═══ Seçilen metin ═══

Sizden Gelenler

 

subHeader_l

Konu : Zorluklara karşı....
Gönderen : Özden Çiçek
Tarih : 8/21/2016 5:39:56 PM


.



Efendim,





Yine Gönül Sohbetleri sitenizin (www.gonulsohbetleri.net) içinde kaybolup gitmiştim. Yoksa kendimi bulmuştum mu desem doğru olur? Gönül Dostlarının yazdıklarını okurken heyecanlandım, ürperdim… Ne de güzel ifade ediyorlar paylaşıyorlar yasamı diye duşundum. İyisi, kötüsü, doğrusu ve yanlısıyla yasam bu iste… Bir bütün… Değil mi?

═══

Seçilen metinde "Yine Gönül Sohbetleri" ile başlayıp "bütün… Değil mi?" sözlerine kadar süren kısmı kelimesi kelimesine yaz.

═══ Kaydedilen veriler ═══

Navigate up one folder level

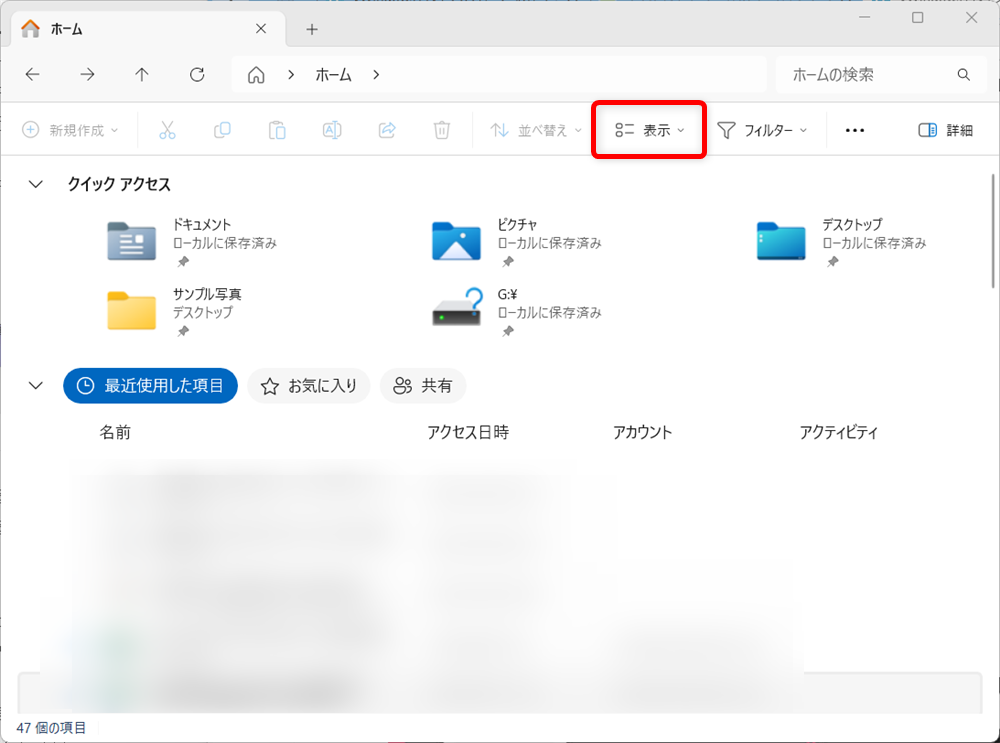click(142, 74)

═══

# Sorunun çözümü
Yine Gönül Sohbetleri sitenizin (www.gonulsohbetleri.net) içinde kaybolup gitmiştim. Yoksa kendimi bulmuştum mu desem doğru olur? Gönül Dostlarının yazdıklarını okurken heyecanlandım, ürperdim… Ne de güzel ifade ediyorlar paylaşıyorlar yasamı diye duşundum. İyisi, kötüsü, doğrusu ve yanlısıyla yasam bu iste… Bir bütün… Değil mi?